Shoving the newsboy isn't funny. Chaplin's Tramp is a bum who believes he's an aristocrat; Chaplin's dude is a bum conning others into believing it. There's a hint of Tramp charm when he adjusts his clothing, but Chaplin comes across as vain, mean-spirited, stiff and mannered. We root against him.

Chaplin wasn't happy, nor were Sennett or director Henry "Pathé" Lehrman. Lehrman, Sennett's top man, earned his nickname pretending to come from France. Sennett hated a picture that "drooled along" and liked Lehrman because he pushed pace and pushed his bang-bang gags to the edge and occasionally beyond. His actors, who paid the price for Lehrman's enthusiasm, called him "Mr. Suicide." In Making a Living the director also played Chaplin's straight-man competitor. 

Lehrman hated Chaplin's meandering rhythms. He hectored him about movie timing. Chaplin fought back. Sennett backed Lehrman, and suspended Chaplin for a week "to force him to follow instructions." Chaplin said he was close to quitting. His drunk act was a vaudeville staple; pictures were canned comedy.  He'd had enough of them.

Then, on January 6, 1914, three weeks after Chaplin first walked in front of Lehrman's camera, the Tramp waddled onto the hotel set for Mabel's Strange Predicament.

What wrought this miraculous transformation? How did Chaplin find such ease before the camera, such patience riding his instincts? Did he need any help? Chaplin claimed his costume was all he needed. "The moment I was dressed," he wrote, 50 years later, "the clothes and the make-up made me feel the person he was."
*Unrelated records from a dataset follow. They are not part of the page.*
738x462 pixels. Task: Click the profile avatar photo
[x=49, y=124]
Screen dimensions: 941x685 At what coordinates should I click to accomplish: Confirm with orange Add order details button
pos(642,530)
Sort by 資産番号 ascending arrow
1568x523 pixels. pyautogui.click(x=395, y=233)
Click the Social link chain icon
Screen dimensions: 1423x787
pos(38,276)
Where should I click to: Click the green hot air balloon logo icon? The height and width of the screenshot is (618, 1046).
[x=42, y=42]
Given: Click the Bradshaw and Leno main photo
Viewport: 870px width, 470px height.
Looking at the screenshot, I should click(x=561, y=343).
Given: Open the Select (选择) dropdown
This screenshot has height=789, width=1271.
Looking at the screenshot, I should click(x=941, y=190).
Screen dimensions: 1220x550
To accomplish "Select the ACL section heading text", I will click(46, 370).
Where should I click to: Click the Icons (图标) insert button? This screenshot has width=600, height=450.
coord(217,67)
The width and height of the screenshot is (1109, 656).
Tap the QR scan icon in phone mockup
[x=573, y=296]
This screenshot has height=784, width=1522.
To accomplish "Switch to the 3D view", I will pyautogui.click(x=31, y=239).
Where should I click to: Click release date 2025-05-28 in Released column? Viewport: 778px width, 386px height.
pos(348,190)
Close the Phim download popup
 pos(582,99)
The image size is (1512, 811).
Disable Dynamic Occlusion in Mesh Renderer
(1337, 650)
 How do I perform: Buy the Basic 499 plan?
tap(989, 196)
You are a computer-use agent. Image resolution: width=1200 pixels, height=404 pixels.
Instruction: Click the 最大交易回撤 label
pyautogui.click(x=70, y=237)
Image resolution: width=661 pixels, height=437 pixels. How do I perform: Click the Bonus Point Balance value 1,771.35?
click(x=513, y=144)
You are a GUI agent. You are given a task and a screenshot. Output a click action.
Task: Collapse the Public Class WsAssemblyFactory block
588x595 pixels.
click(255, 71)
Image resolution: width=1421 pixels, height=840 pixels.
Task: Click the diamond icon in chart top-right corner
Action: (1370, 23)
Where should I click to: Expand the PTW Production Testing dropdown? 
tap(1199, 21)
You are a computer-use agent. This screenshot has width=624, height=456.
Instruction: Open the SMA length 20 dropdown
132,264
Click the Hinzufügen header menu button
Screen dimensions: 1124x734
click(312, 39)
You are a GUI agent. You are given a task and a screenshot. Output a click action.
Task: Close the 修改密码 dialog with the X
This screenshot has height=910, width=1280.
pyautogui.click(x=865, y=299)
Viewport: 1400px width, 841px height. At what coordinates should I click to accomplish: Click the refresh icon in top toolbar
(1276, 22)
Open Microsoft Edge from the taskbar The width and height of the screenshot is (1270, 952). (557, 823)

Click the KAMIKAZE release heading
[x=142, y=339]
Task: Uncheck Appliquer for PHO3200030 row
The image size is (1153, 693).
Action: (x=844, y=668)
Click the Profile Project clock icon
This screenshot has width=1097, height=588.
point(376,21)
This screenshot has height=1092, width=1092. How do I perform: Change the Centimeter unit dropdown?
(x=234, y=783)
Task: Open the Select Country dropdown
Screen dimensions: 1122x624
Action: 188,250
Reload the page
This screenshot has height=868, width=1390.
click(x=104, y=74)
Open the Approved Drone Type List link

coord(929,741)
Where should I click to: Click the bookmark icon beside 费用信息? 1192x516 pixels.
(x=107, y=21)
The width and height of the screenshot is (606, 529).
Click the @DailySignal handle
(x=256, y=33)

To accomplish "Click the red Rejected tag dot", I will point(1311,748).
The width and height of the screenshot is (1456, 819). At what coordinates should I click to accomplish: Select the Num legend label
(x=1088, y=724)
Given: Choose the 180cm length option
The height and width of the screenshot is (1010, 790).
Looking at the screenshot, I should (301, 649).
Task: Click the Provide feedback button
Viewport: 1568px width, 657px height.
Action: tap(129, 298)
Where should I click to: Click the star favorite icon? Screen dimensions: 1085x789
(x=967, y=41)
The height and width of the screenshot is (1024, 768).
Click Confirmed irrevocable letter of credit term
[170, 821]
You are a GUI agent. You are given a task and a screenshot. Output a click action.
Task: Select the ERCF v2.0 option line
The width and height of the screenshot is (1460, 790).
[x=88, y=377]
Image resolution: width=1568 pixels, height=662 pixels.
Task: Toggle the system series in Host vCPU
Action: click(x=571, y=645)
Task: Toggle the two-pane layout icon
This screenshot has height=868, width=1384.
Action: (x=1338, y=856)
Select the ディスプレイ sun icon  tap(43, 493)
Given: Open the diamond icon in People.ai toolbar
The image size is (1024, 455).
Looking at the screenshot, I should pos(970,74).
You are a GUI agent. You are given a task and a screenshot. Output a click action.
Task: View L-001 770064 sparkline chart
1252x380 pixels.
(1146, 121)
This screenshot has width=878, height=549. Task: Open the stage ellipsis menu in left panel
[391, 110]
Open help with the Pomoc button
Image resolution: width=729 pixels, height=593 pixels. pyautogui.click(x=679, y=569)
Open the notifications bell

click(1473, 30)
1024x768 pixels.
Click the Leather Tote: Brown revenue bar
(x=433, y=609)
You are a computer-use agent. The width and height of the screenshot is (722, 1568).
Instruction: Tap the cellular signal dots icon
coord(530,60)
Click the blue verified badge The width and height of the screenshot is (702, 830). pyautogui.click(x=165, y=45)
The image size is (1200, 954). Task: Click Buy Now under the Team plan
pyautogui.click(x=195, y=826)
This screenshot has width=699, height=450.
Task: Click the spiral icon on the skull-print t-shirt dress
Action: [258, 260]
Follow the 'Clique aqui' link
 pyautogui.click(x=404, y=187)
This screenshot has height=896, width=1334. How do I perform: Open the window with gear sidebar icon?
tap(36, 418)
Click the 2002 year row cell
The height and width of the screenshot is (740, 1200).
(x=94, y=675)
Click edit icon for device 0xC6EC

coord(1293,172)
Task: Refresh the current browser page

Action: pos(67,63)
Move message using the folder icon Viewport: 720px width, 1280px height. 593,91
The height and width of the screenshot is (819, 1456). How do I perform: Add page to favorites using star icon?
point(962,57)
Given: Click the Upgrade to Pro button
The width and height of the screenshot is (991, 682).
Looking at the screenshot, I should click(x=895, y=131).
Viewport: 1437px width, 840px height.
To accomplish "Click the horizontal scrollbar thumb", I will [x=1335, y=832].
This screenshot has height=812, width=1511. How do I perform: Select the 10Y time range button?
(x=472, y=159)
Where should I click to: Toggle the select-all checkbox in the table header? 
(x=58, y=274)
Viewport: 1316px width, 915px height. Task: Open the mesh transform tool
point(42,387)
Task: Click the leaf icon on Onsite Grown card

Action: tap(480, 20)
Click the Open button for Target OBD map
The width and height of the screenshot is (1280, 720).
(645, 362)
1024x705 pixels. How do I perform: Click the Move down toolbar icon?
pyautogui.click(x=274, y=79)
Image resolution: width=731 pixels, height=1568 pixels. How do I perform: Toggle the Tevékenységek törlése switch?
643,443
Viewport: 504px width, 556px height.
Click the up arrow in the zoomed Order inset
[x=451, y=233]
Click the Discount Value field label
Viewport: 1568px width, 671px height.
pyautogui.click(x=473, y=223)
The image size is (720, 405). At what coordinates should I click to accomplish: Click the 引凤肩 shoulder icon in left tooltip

While Chaplin's stage persona was a well-known type, the Tramp was not so easily labeled. He wasn't faking wealthy, exactly, but he wasn't just dressed poor, either. "Everything a contradiction," Chaplin said, "the pants baggy, the coat tight, the hat small and the shoes large." He may have been rich at some time, or he may not. He was outside class, and outside the standard ethnic types that dominated vaudeville. He was American, the way anyone could be American, wherever they came from. We could all be the Tramp, yet he was uniquely himself. The Tramp dressed not to fit a type but to fill out a personal fantasy: formal on top, comfortable down below, self-conscious and oblivious at the same time.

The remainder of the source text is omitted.